Il processo di realizzazione della bomba atomica conduce, a un certo punto della fase di studio, all’eventualità del rischio di una reazione a catena: ma il cinema hollywoodiano classico si fonda esattamente sulla concatenazione causale, che infatti Nolan allestisce in ampiezza per quanto concerne la temporalità, e però compatta il più possibile a livello sintagmatico. Una scena porta all’altra, senza soluzione di continuità; nella stessa scena si possono conseguire più obiettivi drammaturgici, e alla fine si devono chiudere tutte le linee narrative. I tagli di Jennifer Lame, già editor di Tenet, rendono la maggior parte delle scene fortemente ellittiche e tendono a isolare frasi fatidiche e momenti topici: non c’è spazio per l’ordinarietà, questo è l’imperativo del mythos. In assoluta coerenza con l’eccezionalità di questo cinema illuminante, in Oppenheimer non c’è un volto che non sia illuminato, cioè divistico, anche per piccoli ruoli (in senso quantitativo): Gary Oldman compare in una sola scena, Kenneth Branagh in due (come Rami Malek). Oltre al fuoco, Oppenheimer porta agli umani anche un sound design non meno impressionante, tutto generato da registrazioni sul campo e caratterizzato da escursioni iperboliche nella gamma dinamica; il fondamentale contributo del musicista Ludwig Göransson assorbe il suono fonico per distribuire in egual misura pattern ricorsivi alternati a parossistici crescendo, finalizzati a scioglimenti narrativi.

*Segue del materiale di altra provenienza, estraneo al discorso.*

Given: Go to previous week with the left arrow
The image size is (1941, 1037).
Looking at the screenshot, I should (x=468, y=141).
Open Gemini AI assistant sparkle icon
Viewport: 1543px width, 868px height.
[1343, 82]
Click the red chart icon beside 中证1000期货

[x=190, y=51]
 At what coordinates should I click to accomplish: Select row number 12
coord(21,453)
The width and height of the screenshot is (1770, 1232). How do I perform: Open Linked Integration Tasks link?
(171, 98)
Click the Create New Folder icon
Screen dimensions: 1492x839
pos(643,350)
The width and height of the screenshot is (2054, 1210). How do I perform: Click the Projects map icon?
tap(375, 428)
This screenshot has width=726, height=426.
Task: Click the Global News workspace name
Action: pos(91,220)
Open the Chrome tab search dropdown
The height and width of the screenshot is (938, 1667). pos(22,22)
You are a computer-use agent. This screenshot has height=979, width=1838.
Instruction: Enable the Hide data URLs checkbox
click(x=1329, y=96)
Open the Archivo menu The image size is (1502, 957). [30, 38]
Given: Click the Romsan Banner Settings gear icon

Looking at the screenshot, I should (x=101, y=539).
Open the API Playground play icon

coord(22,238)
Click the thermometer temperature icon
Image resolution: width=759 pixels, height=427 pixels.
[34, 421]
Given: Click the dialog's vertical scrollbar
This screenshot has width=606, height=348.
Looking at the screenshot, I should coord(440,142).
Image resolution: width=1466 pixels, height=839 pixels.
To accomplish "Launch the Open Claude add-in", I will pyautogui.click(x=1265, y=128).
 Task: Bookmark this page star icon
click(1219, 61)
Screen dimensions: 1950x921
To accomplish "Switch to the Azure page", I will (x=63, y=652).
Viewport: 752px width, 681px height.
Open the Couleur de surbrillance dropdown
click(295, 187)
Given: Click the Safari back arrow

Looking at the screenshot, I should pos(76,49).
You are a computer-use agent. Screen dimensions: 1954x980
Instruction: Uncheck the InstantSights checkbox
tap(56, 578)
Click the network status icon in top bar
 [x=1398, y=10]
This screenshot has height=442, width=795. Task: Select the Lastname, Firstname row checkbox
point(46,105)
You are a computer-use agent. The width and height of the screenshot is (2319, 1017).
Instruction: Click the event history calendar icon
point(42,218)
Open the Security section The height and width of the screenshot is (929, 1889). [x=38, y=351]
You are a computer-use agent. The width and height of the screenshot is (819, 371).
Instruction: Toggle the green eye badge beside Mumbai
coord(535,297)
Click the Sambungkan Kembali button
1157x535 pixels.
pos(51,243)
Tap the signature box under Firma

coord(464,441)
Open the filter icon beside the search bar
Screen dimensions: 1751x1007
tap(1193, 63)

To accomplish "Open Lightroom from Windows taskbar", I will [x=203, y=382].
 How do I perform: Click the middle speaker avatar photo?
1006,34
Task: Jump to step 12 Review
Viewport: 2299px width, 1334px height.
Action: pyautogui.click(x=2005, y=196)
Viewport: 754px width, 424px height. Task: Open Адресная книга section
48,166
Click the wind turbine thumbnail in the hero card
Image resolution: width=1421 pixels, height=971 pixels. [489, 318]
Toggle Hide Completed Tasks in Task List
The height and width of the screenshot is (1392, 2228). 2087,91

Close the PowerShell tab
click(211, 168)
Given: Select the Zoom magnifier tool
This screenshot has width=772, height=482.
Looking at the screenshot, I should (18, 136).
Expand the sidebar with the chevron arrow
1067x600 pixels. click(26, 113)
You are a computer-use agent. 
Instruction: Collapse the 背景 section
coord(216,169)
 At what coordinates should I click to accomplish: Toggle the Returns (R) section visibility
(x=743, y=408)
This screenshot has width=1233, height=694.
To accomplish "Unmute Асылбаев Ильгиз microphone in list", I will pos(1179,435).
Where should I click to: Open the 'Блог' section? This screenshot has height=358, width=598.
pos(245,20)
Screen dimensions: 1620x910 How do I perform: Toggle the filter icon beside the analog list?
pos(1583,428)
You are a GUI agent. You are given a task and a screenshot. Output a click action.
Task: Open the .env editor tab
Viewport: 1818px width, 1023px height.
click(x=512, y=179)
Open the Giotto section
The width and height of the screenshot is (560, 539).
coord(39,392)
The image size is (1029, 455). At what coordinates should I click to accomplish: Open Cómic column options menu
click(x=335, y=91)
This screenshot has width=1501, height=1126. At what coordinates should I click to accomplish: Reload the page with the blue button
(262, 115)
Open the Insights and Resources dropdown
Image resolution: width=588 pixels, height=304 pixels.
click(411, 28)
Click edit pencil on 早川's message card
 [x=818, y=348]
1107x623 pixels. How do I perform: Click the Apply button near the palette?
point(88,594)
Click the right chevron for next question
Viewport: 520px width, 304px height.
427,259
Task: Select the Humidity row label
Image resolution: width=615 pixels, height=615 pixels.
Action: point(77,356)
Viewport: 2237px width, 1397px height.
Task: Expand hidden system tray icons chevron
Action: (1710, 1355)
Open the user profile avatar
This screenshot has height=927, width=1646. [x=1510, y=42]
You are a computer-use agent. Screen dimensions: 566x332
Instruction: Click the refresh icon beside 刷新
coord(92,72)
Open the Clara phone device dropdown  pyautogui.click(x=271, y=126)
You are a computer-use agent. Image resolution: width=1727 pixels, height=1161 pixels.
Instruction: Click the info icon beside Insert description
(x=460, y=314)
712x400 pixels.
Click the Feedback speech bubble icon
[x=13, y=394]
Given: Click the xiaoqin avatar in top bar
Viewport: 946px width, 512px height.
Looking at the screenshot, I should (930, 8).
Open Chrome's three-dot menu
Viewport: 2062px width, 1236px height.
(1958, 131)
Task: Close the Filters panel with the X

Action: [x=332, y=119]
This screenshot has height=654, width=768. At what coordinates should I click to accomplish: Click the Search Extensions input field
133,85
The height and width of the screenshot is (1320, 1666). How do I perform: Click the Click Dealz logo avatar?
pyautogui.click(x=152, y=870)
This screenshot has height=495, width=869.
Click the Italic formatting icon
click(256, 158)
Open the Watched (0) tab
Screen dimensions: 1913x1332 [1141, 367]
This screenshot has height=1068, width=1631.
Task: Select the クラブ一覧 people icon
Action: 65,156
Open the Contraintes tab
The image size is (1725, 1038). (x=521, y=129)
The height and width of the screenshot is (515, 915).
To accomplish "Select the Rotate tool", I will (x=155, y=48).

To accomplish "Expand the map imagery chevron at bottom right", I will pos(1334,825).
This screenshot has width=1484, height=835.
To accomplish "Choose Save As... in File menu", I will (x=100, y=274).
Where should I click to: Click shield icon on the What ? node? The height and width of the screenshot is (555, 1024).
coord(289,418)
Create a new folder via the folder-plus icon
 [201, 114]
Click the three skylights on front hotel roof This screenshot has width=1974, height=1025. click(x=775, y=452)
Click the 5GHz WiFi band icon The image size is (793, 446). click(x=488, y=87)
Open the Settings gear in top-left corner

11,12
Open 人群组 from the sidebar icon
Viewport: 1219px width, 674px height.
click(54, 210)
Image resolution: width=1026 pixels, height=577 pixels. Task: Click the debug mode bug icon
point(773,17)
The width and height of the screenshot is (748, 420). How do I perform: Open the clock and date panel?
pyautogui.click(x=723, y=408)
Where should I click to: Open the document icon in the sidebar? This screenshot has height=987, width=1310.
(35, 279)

Ma il fuoco non è il solo dono di Prometeo agli uomini: il secondo dono è la saggezza, perché Prometeo è colui che sa prevedere, che capisce prima, a differenza di suo fratello Epimeteo, lo sposo di Pandora, che invece è colui che capisce solo dopo che i fatti sono avvenuti. Oppenheimer porta il dono (e il fardello) della saggezza perché sa che la bomba atomica non può essere l’inizio di una nuova era: deve essere, semmai, la conclusione della precedente. Il film così risulta suddiviso in tre movimenti o atti, il primo e il terzo teorici (anche nel senso di contemplativi), il secondo pragmatico. Nolan mantiene una coerenza assoluta rispetto alla vocazione del personaggio: non c’è alcun bisogno delle immagini di Hiroshima e Nagasaki, perché Oppenheimer le ha già pre-viste, e la bomba del film non è quella sganciata dall’Enola Gay. Di quest’ultima si prende tutta la responsabilità il presidente Truman. La bomba aveva come obiettivo quello di far sopravvivere l’America, proprio come il meta-film di Nolan vuole risospingere il cinema hollywoodiano “sull’orlo di un’età dell’oro”, caratterizzata da un successo quantificabile, definitivo, capace di trasformare l’eccezione in regola.

Riferimenti bibliografici
E. Terrone, Heidegger e l’esistenzialismo, in M. Ferraris, a cura di, Pensiero in movimento. Decostruzione, Pearson, Milano-Torino 2019.

Oppenheimer. Regia: Christopher Nolan; sceneggiatura: Christopher Nolan; montaggio: Jennifer Lame; fotografia: Hoyte van Hoytema; musiche: Ludwig Göransson; interpreti: Cillian Murphy, Emily Blunt, Matt Damon, Robert Downey Jr., Florence Pugh, Josh Hartnett, Casey Affleck, Rami Malek, Kenneth Branagh; produzione: Universal Pictures, Syncopy Films, Atlas Entertainment; distribuzione: Universal Pictures; origine: Regno Unito, Stati Uniti d’America; durata: 180′; anno: 2023.